Exercise goal: Please show every line from the entries that carries the word "language".

Given data:

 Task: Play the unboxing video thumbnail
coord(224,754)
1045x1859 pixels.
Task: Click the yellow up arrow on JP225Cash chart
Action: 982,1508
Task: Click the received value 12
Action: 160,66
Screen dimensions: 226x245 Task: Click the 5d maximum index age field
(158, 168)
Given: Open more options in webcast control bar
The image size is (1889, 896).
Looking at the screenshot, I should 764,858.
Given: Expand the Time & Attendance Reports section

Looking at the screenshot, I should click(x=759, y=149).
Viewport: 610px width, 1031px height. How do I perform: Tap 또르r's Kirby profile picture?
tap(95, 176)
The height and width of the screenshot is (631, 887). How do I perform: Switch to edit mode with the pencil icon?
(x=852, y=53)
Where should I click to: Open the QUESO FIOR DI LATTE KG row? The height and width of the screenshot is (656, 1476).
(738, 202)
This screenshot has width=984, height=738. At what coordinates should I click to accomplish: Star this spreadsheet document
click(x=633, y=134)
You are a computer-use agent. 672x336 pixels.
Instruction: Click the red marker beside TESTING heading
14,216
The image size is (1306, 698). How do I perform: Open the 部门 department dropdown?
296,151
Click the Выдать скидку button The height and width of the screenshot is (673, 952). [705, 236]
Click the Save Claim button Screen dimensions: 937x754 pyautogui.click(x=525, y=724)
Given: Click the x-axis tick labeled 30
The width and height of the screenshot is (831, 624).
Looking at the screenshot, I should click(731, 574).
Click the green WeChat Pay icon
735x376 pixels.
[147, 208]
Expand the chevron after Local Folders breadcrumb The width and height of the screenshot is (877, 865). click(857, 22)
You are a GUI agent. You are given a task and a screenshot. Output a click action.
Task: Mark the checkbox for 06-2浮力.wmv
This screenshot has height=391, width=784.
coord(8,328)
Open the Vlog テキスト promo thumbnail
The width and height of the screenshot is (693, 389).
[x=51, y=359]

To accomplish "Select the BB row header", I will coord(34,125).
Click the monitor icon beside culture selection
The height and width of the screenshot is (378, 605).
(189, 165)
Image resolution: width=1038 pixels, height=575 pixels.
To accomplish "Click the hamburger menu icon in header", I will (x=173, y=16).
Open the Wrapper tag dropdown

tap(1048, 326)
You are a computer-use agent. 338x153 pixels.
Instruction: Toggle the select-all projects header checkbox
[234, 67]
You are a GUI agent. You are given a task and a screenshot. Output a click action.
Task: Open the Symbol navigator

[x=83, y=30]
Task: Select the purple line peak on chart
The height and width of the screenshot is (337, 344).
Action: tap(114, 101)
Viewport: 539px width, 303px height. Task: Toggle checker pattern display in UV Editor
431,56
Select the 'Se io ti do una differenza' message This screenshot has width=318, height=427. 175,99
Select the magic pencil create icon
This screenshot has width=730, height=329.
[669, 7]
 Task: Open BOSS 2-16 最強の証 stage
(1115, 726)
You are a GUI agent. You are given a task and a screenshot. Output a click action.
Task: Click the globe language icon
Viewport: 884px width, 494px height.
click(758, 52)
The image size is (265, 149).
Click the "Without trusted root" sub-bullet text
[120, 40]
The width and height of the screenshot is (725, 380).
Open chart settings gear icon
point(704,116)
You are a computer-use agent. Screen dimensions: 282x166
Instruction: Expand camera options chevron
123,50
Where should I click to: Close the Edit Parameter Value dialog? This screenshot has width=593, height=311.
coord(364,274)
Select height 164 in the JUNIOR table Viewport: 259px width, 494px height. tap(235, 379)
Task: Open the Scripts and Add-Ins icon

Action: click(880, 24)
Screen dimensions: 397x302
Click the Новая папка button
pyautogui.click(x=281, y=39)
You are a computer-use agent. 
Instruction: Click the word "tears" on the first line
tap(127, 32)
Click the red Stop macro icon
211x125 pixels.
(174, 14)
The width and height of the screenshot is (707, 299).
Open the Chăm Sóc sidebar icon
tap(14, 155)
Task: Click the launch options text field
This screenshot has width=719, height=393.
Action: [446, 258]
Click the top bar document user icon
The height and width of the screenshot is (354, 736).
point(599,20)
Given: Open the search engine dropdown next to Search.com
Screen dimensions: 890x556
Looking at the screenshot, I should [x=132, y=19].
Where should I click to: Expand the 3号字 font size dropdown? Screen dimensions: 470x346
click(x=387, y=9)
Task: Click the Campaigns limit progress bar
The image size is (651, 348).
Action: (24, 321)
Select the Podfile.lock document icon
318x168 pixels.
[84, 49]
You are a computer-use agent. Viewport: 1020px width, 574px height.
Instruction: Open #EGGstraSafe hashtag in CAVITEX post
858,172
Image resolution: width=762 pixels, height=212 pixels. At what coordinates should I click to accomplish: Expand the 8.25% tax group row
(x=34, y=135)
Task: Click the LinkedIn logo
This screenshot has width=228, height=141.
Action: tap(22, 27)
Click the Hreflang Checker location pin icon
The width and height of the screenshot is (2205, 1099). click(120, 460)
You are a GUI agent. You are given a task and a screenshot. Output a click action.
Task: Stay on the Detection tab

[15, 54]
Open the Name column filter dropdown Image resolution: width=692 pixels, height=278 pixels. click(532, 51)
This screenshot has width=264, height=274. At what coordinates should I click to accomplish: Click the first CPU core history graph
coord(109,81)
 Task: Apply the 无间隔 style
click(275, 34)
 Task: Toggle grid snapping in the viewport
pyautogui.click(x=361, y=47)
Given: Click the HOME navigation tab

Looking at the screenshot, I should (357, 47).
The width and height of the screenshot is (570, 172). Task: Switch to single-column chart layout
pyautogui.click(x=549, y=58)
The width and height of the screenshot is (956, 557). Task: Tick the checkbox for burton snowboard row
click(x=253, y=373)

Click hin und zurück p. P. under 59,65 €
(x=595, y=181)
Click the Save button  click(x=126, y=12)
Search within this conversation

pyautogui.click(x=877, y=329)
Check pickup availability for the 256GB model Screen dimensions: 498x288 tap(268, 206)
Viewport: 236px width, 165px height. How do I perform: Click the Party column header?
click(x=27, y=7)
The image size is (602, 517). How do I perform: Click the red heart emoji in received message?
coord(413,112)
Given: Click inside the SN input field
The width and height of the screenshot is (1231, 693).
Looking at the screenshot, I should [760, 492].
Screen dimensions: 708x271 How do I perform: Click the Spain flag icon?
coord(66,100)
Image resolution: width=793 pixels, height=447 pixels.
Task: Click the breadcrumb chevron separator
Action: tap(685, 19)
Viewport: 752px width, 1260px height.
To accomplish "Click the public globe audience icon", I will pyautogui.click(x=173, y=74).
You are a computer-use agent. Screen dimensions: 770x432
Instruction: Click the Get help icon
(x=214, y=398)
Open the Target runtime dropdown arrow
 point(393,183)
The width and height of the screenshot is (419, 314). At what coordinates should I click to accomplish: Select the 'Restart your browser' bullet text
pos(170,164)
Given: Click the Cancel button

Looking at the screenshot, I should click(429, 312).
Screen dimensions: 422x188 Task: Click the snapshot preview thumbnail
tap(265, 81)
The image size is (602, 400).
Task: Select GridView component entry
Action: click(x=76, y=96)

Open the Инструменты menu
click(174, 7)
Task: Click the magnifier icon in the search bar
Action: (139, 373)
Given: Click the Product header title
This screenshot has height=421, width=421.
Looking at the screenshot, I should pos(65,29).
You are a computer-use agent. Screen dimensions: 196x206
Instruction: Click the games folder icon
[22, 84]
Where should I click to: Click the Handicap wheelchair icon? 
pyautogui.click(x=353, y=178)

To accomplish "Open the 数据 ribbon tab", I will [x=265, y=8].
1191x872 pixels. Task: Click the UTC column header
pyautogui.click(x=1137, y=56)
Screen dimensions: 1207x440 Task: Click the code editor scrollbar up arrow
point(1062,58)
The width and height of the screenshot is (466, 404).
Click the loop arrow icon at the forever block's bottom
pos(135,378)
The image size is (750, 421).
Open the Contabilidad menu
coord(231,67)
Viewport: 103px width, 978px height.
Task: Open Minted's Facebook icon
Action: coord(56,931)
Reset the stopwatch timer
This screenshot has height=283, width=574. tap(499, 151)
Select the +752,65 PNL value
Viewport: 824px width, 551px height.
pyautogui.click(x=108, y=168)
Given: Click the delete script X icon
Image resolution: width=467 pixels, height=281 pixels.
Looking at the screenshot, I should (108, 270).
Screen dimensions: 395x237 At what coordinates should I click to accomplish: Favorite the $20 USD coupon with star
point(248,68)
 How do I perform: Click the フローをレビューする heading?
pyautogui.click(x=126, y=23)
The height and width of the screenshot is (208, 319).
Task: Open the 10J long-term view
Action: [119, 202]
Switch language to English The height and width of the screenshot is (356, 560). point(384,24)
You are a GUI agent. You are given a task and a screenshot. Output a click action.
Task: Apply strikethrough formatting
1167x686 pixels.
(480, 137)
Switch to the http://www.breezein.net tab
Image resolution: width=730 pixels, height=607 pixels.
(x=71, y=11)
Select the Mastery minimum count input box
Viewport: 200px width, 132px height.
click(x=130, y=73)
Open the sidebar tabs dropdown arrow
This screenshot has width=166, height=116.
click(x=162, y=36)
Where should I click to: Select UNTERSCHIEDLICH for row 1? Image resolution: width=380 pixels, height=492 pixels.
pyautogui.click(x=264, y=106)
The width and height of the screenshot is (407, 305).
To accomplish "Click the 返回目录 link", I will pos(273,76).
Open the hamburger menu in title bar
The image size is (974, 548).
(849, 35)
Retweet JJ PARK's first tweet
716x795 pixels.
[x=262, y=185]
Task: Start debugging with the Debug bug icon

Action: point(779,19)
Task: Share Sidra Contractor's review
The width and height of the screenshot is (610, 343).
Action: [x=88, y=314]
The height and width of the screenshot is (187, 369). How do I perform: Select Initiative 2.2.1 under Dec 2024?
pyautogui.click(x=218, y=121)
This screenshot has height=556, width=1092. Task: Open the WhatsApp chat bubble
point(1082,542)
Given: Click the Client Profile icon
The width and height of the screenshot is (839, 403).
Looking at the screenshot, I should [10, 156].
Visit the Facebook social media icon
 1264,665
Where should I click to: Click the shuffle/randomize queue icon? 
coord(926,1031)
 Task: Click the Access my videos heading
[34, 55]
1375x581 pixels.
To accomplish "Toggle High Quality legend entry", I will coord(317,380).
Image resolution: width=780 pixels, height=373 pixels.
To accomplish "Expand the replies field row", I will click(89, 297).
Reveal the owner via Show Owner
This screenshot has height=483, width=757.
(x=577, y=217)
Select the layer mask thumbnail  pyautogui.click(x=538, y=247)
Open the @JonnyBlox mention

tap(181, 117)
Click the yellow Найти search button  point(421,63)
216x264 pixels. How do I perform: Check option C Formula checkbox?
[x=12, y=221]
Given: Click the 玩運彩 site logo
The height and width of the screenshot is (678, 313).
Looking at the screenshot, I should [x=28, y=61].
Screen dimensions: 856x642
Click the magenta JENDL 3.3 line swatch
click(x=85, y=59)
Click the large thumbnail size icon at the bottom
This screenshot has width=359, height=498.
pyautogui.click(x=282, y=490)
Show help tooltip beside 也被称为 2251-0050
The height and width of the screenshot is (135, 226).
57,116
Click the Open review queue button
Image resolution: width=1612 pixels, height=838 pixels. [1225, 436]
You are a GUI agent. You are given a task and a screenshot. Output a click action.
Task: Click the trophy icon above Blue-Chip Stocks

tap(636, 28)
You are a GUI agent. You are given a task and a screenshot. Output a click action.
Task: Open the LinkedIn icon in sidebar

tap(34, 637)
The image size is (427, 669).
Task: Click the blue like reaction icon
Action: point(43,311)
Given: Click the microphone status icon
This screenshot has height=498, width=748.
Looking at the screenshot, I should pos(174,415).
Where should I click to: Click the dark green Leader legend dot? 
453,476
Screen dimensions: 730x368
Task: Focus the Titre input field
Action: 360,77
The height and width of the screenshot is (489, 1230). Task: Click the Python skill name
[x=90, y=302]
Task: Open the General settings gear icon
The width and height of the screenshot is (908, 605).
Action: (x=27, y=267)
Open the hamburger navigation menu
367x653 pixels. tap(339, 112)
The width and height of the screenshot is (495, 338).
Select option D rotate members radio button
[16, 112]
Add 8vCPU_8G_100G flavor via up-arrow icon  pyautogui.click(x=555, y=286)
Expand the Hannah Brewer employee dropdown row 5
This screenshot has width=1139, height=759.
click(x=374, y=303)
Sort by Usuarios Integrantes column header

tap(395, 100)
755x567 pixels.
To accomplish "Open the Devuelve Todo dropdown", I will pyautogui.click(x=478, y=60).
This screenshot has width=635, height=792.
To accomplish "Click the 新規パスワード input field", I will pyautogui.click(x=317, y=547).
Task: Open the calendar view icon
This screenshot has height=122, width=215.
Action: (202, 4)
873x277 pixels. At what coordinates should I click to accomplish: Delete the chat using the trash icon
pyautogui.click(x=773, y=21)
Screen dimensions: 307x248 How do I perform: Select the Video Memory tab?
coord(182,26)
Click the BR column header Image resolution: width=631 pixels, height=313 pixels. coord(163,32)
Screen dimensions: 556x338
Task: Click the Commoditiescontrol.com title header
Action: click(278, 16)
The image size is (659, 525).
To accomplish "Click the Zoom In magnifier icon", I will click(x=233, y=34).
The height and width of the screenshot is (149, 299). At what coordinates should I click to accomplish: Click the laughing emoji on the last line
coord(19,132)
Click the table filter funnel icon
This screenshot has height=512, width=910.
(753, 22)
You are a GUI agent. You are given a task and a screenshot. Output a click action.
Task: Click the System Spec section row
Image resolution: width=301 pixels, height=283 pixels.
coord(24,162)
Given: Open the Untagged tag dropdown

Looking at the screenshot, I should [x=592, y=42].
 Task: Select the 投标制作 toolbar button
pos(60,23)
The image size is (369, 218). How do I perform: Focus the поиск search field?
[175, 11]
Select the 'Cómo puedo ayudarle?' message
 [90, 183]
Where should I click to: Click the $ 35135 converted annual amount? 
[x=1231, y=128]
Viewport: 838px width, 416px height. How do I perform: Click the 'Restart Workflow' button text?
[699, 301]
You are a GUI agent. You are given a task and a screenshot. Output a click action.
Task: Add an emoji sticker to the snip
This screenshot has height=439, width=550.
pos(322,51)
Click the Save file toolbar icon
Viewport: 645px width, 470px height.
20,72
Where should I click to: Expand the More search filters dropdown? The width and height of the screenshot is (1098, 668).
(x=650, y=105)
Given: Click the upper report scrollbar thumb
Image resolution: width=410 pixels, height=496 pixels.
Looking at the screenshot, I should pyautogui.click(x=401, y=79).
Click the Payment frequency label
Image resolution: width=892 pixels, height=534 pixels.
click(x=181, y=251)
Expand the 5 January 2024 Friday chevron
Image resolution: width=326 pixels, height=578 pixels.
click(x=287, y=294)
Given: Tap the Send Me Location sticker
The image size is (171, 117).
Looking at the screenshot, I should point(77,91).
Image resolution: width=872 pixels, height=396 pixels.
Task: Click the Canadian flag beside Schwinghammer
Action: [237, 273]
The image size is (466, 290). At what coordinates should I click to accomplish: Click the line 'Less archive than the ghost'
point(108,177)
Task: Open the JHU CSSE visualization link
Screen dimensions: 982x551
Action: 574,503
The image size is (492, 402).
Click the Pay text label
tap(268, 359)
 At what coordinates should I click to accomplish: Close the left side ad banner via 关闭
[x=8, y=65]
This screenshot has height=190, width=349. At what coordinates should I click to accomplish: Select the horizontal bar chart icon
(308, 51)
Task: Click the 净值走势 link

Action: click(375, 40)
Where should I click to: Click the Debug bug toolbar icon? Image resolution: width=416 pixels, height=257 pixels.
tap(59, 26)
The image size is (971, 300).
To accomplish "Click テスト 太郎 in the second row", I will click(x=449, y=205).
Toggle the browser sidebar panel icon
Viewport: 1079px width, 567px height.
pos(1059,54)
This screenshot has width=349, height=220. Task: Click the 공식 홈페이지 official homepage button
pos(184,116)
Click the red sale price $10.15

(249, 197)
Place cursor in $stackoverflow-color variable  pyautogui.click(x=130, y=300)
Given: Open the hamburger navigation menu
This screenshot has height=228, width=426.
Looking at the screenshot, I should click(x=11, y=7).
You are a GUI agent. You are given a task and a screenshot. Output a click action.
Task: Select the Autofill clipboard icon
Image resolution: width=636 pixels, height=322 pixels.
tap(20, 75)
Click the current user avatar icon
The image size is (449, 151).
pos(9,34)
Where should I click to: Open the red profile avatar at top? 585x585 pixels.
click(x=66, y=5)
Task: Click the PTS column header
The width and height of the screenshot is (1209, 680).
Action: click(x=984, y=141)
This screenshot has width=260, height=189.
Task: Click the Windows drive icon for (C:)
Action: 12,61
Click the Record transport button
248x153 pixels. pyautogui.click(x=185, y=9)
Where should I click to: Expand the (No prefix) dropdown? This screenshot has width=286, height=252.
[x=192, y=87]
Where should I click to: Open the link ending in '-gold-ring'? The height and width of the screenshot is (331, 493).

Answer to this task:
Task: Click the globe language icon
Switch language to English The height and width of the screenshot is (356, 560). point(384,24)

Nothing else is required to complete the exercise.